Even if you could chalk that all up to some master plan, it’s unclear why
even those who’d agree to participate in the events were sometimes kept in the dark. “Everybody I spoke to was in the same boat as me, where nothing was being turned in, no itinerary was being booked, and the people who were supposed to be organizing it became uncommunicative,” Gateway Pundit‘s Wintrich claimed to Mother Jones on Sunday.
University spokesman Mogulof, meanwhile, told Mother Jones on Sunday that he heard from three other speakers, aside from Wintrich, who expressed frustration with how the event was organized. (He declined to say whom.)
More than a month ago, according to KQED News, the students involved in the Berkeley Patriot had became so concerned over their ability to pull off the event that they discussed rescinding their invitation to Yiannopoulos. By Friday, they pulled out of the event entirely, despite publicly claiming that it would go on as planned throughout the week.

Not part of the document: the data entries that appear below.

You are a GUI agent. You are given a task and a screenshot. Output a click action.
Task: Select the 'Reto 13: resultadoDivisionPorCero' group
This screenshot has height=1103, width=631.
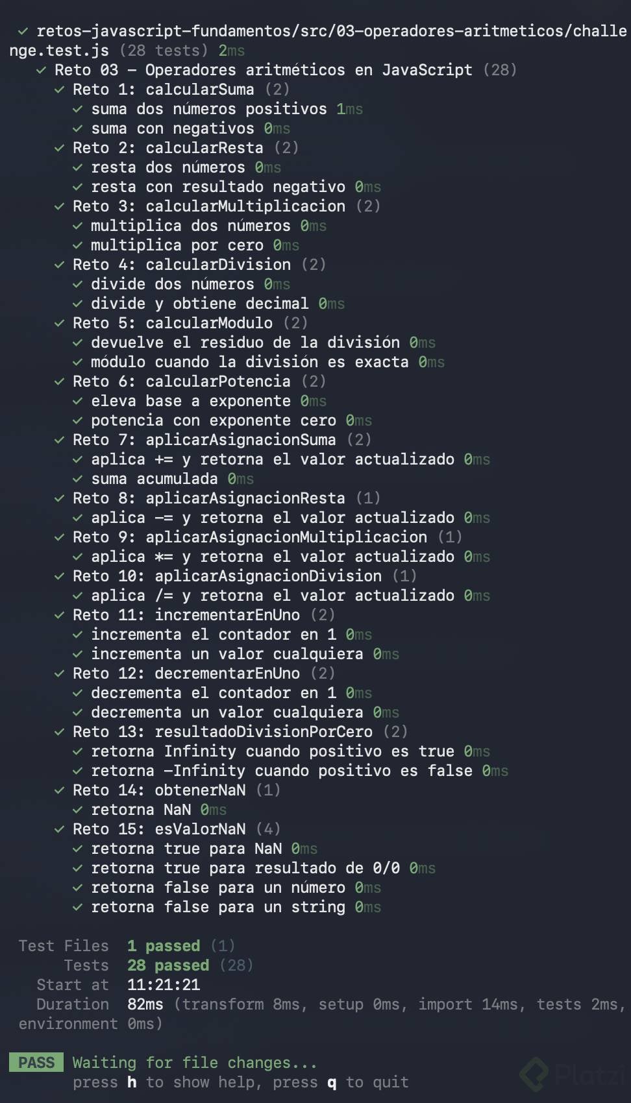[x=240, y=732]
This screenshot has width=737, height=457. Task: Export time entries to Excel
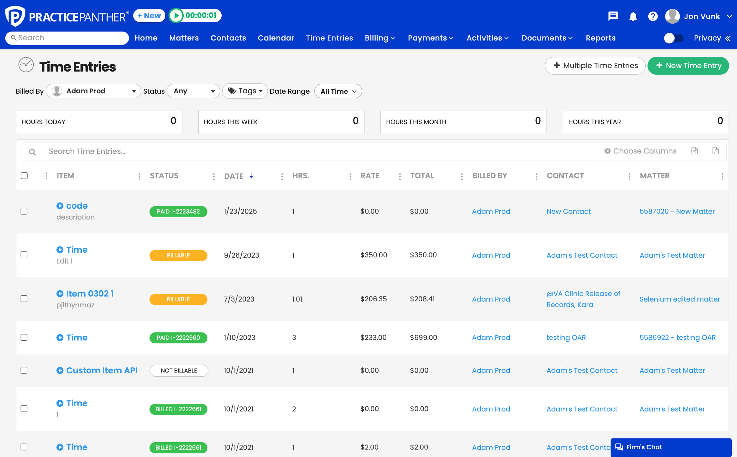(x=695, y=151)
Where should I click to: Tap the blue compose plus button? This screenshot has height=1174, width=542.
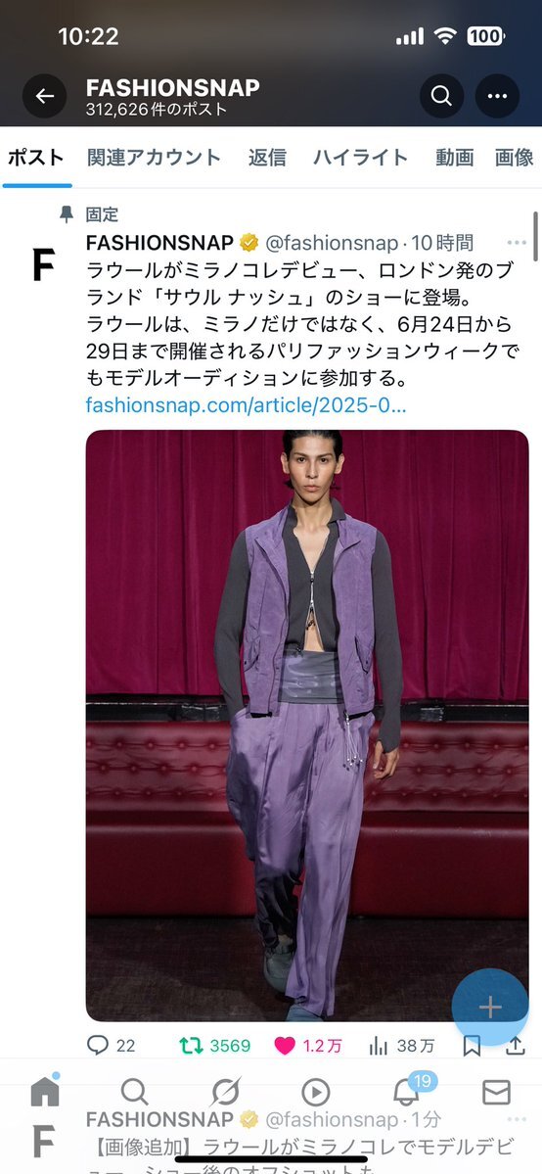tap(490, 1007)
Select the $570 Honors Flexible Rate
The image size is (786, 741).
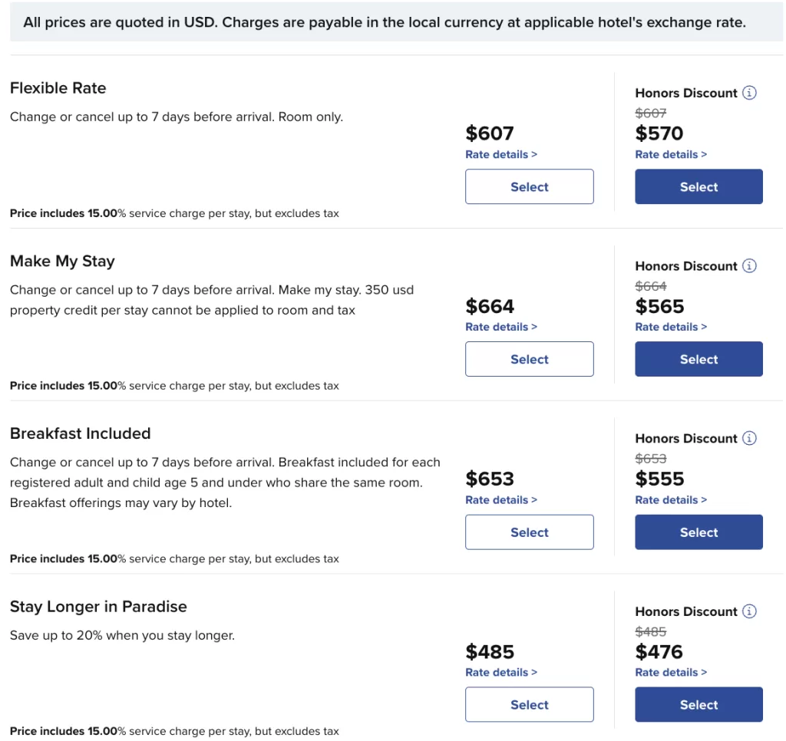(x=698, y=186)
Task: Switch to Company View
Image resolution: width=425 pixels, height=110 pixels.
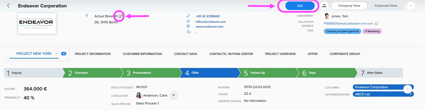Action: 349,6
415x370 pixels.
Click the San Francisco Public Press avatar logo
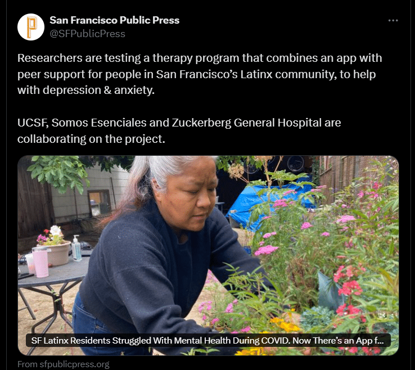click(31, 27)
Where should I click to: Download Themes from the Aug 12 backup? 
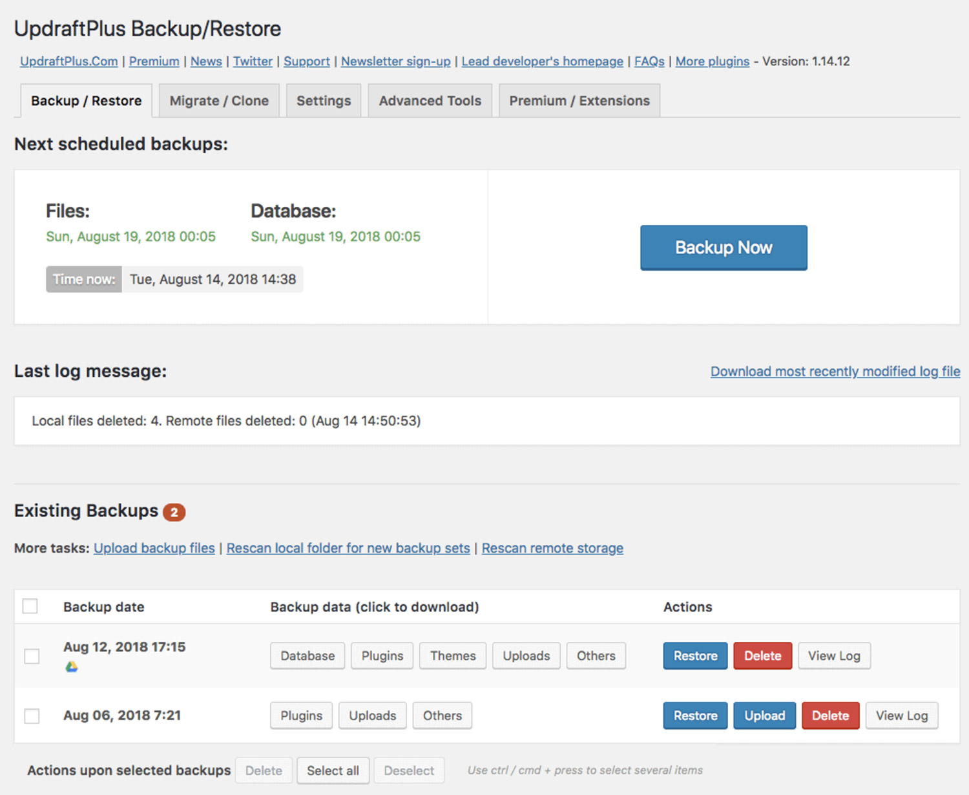pyautogui.click(x=453, y=656)
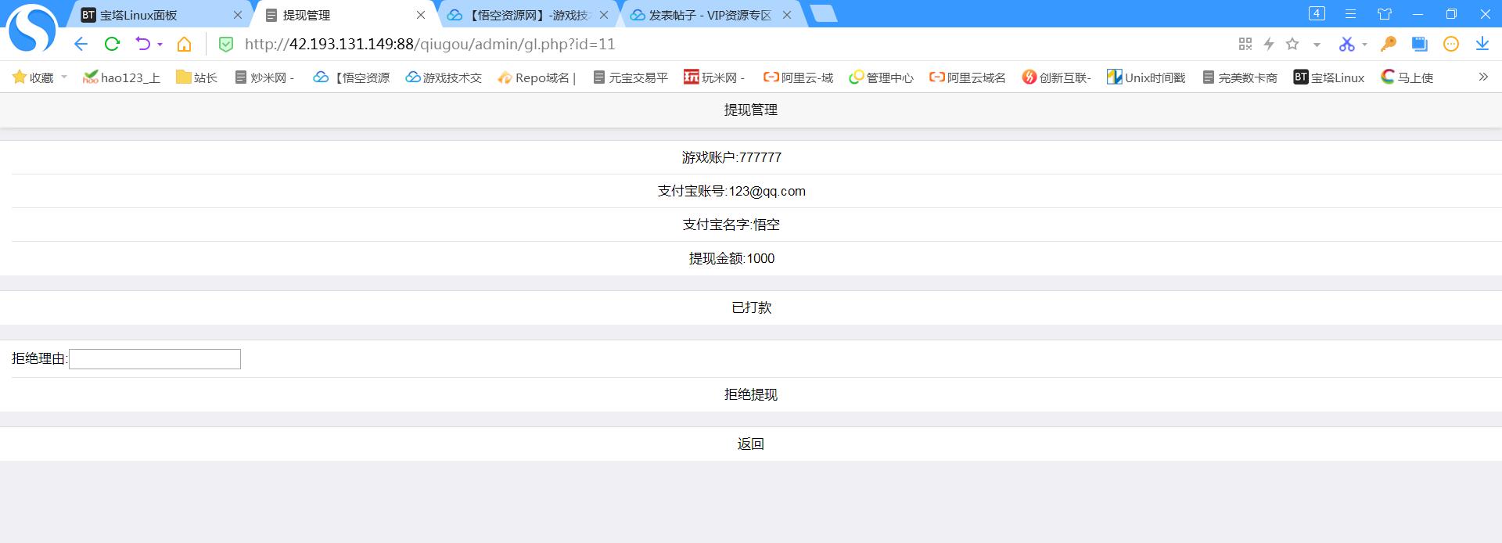Click the 拒绝提现 button
1502x543 pixels.
[751, 394]
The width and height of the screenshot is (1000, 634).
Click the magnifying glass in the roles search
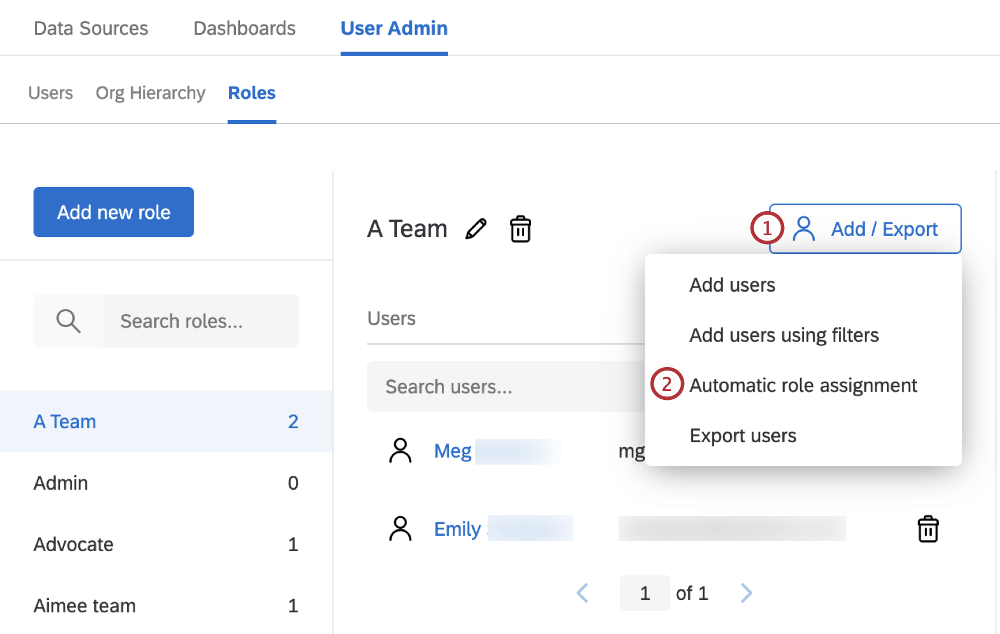68,321
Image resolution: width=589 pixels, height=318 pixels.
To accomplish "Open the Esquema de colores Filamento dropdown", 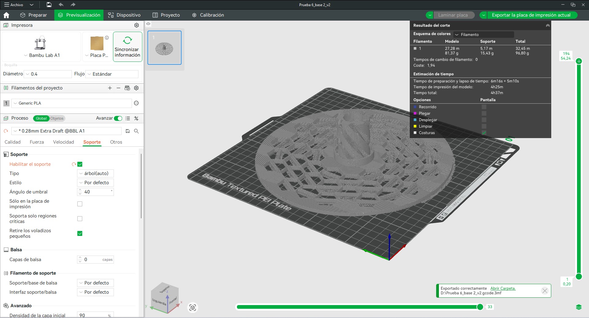I will coord(483,34).
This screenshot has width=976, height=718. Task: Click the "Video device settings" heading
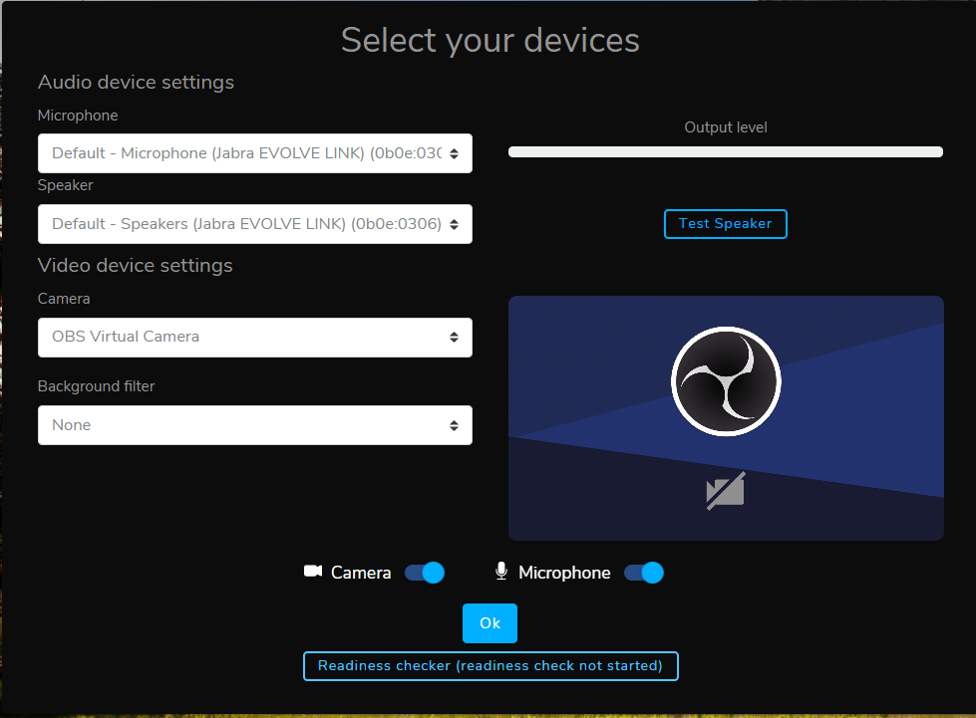(135, 265)
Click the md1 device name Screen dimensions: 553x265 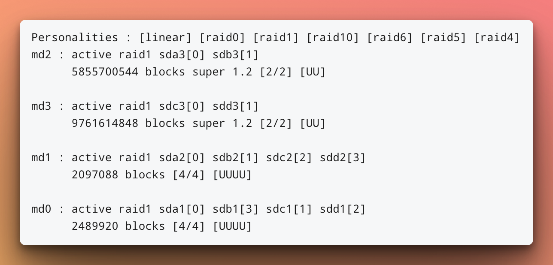41,158
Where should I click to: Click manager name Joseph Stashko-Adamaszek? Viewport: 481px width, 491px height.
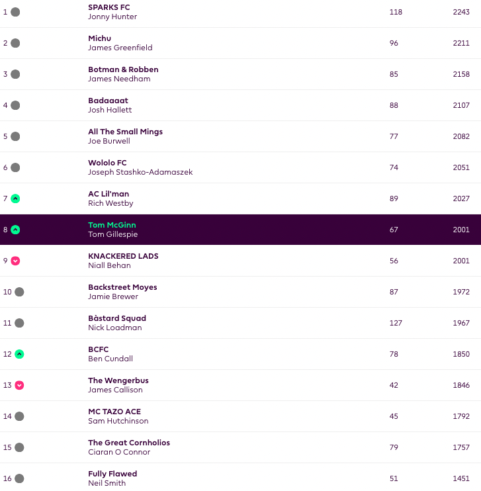coord(140,172)
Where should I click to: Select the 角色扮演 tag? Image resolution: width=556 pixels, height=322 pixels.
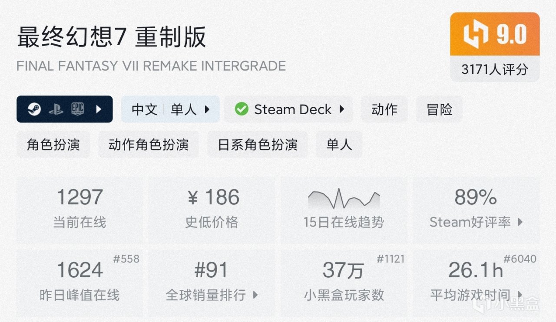tap(53, 145)
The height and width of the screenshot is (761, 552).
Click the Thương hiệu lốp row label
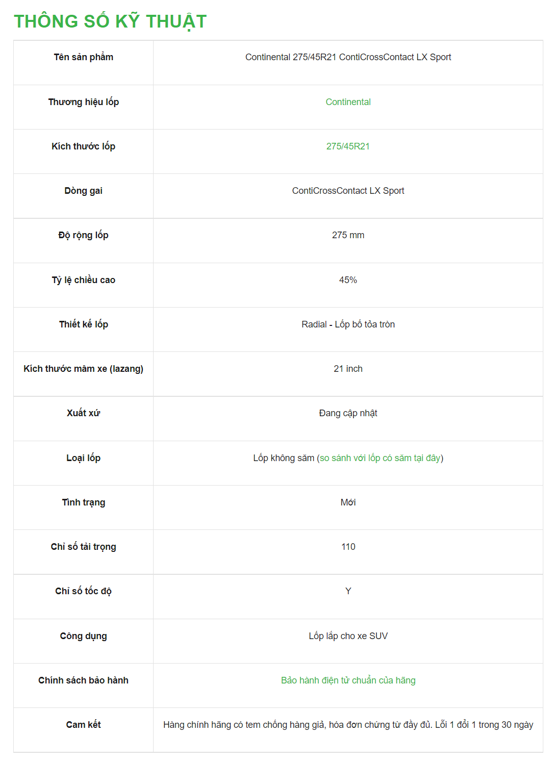click(x=84, y=102)
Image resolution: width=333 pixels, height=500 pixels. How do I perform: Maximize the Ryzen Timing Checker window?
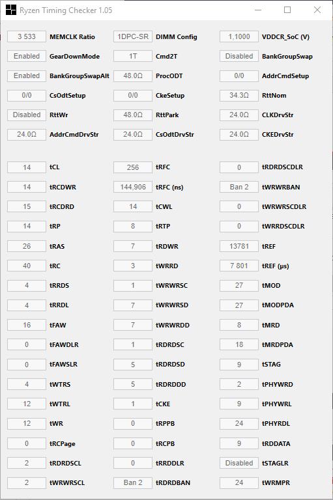(x=287, y=10)
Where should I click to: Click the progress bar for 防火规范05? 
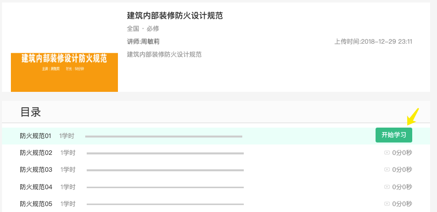coord(165,204)
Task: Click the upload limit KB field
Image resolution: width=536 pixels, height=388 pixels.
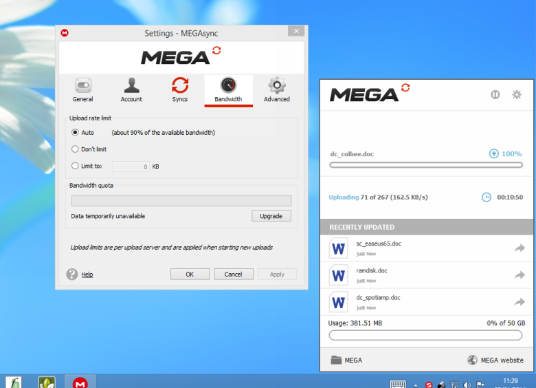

It wasn’t until Saturday at an “emergency” press conference broadcast on Facebook Live to fewer than 3,000 viewers that Yiannopoulos finally conceded the four-day festival would look a little different than he previously claimed. In a dimly-lit hotel room, he allowed that with the Berkeley Patriot out, he had lost his university sponsor, and he
admitted that at least one speaker he originally listed—Charles Murray, a controversial fellow at the American Enterprise Institute—was included as an act of trolling. Yiannopolous then placed the blame for the event’s implosion squarely on the university, saying that it “had done everything in its power to crush” the event. So instead, he would hold an “unofficial” rally at the campus on Sunday. “We are going to be hosting an event, come hell or high water, tomorrow,” he said, and declared that conservative activists Lauren Southern, Lisa De Pasquale, SABO, and others would be joining him.
That was news to at least one of them. “I’ve been almost as out of the loop as everyone there,” Southern told Mother Jones in an e-mail Sunday morning. “I said I’d be at the event but I was never told I’d be mentioned in the presser or leading it or speaking.”
“The way this entire thing was handled, it makes us all look unprofessional,” says Wintrich. “It also obviously has an effect on how speeches are booked in the future. If a school does go through that process and spends that money and nothing happens, you can only imagine they’re going to make us jump through much greater hoops in the future, especially if the narrative becomes it was [the University’s] fault.”
After Yiannopoulos and his entourage left, after a press conference with the university wrapped, and after most of the protesters went home, what remained of the Milo
fan club was a group of just four young men wearing MAGA hats, standing alone on a street corner near campus, shouting, “USA! USA! USA!”